> _Document text_
------------------------------
Additionally Angron is one of the shortest, and smallest primarchs that we have seen in comparison to his brothers. Yet his strength and power is unquestionably one of the greatest, size is meaningless in regards to power.

Alpharius wants others to underestimate him, it is not surprising he would tell horus that he is weak. He doesnt want horus to be threatened by him, or to have any paranoia about him which would only draw attention.


----------



## Zooey72 (Mar 25, 2008)

fine fine fine. The actual height of a Primarch was not what I was talking about anyway. I meant more physical strength and by extension battle prowress.

But the one thing that is just wrong is to say that Alpharius is secretly as strong as Vulkan and has the combat ability of Fulgrim or the Lion. The concept of all the Primarchs was to give personality to the Legions. For them to say "Magnus is stronger than Ferrus Manus" would ruin the concept of the table top game. Each Primarch has his niche so that you can have a variety of what it is you want to play.

Games Workshop would not change/mess with their huge money making miniature racket. At this point everyone has their favorites. There is no argument over which Primarch is better, only that maybe Horus was THEE best because he was chosen by the Emp.

So no, Alpharius is a physicaly weak primarch. That is his concept. His strengths lie in other places. As are primarchs like Magnus, Lorgar, and Corax. To put Lorgar on the same level as Lion'el Johnson as battle Prowress would ruin the first legion. I am not saying Lorgar could not win in a duel with the Lion. He just won't if he goes heads up using his crozius versus the Lion's sword.
------------------------------
> _Exercise instructions_
(A) In the forum discussion, which primarch does Zooey72 suggest may have been the best because the Emperor chose him?
(B) From the forum discussion, copy word for word the part that opens with the words containing "## Zooey72 (Mar" and closes with "by the Emp.".
The records that come after the forum discussion are separate material.
------------------------------
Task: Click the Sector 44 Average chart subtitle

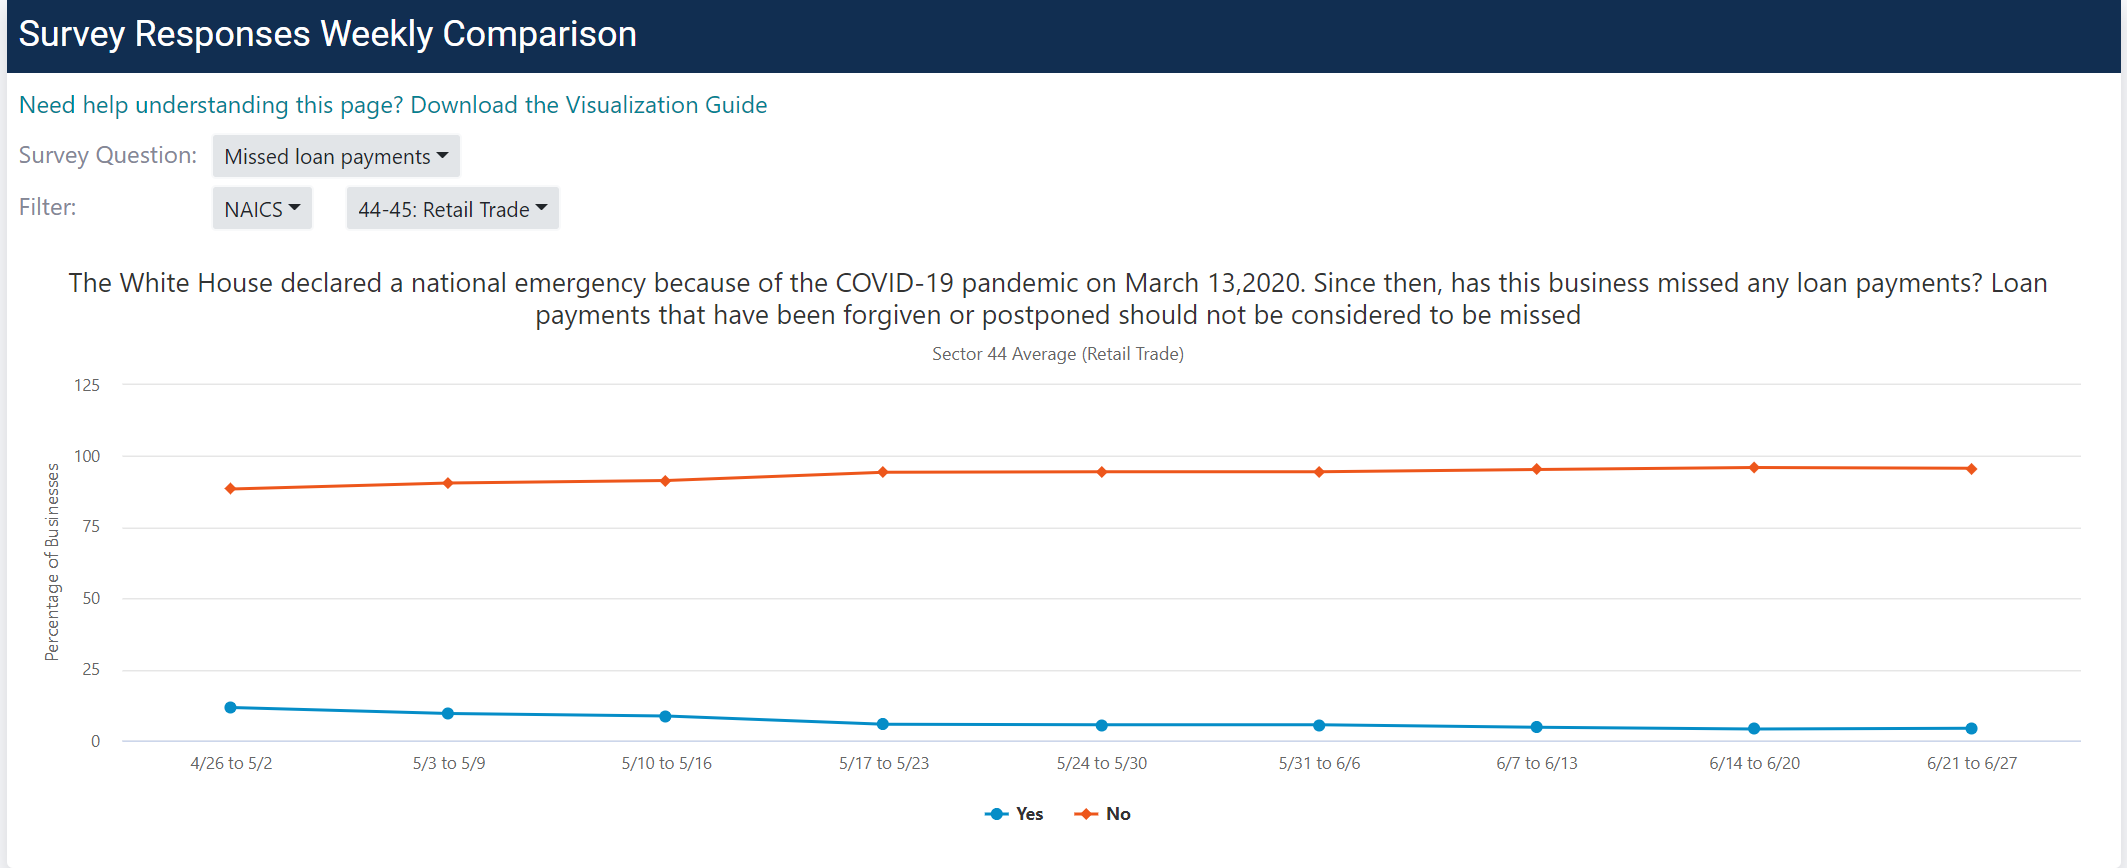Action: pos(1058,354)
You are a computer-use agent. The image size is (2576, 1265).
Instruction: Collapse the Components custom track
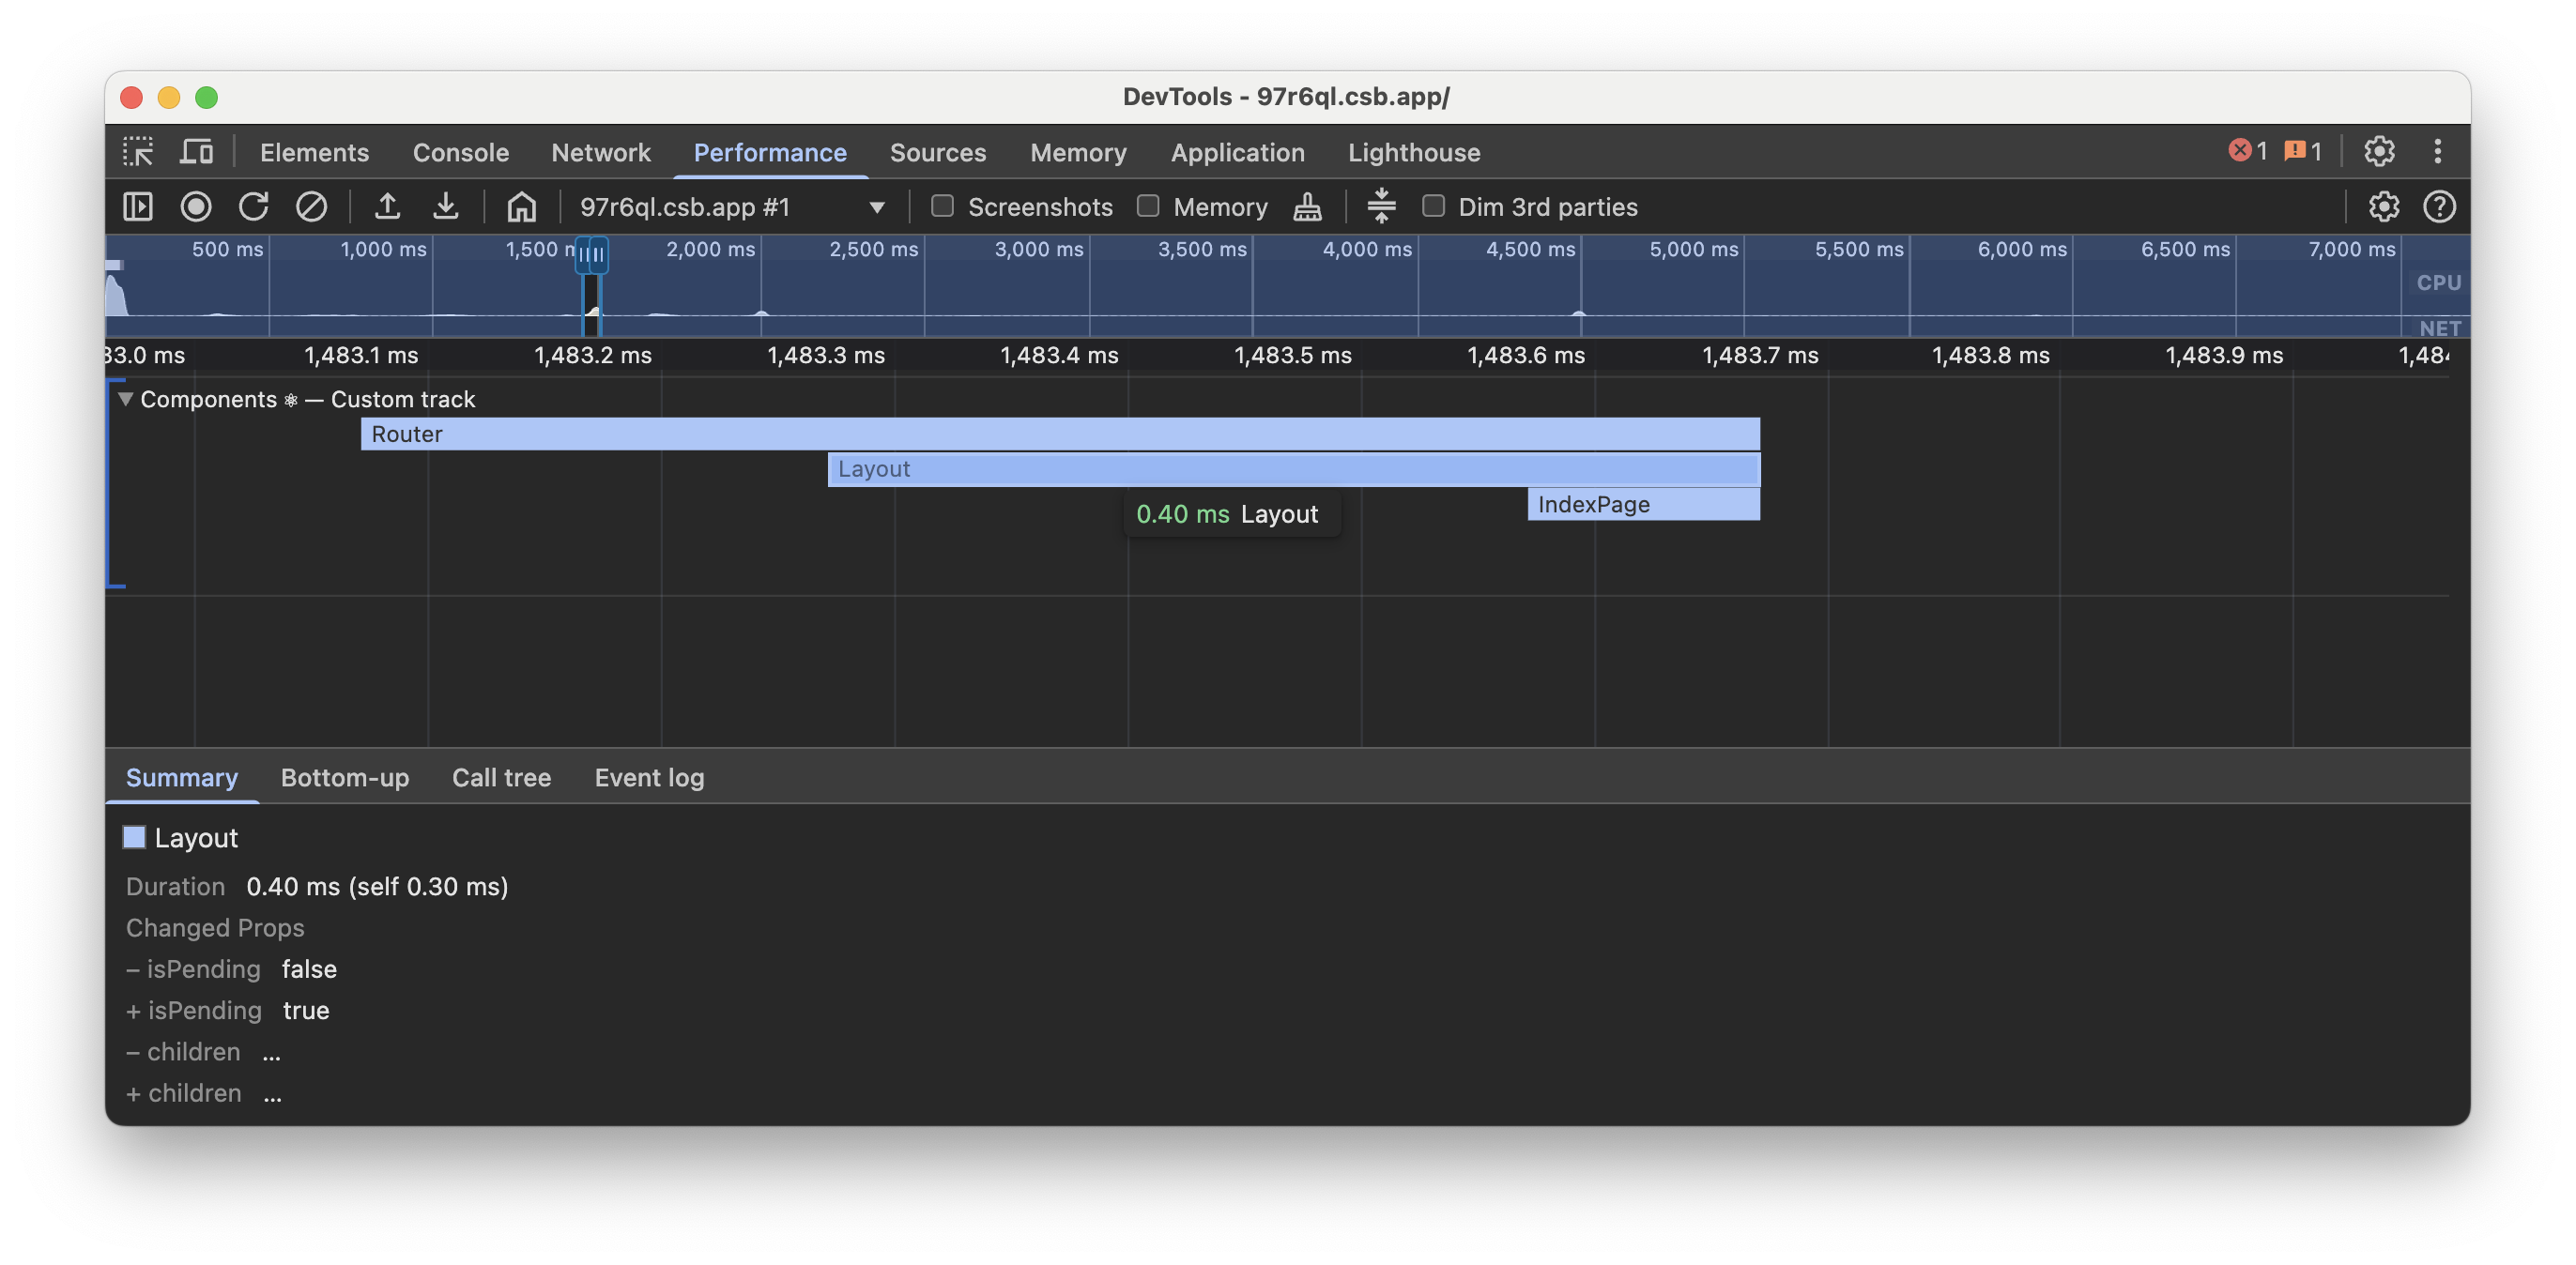pos(125,398)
------------------------------
> _Answers per task_
(A) Horus.

(B)
## Zooey72 (Mar 25, 2008)

fine fine fine. The actual height of a Primarch was not what I was talking about anyway. I meant more physical strength and by extension battle prowress.

But the one thing that is just wrong is to say that Alpharius is secretly as strong as Vulkan and has the combat ability of Fulgrim or the Lion. The concept of all the Primarchs was to give personality to the Legions. For them to say "Magnus is stronger than Ferrus Manus" would ruin the concept of the table top game. Each Primarch has his niche so that you can have a variety of what it is you want to play.

Games Workshop would not change/mess with their huge money making miniature racket. At this point everyone has their favorites. There is no argument over which Primarch is better, only that maybe Horus was THEE best because he was chosen by the Emp.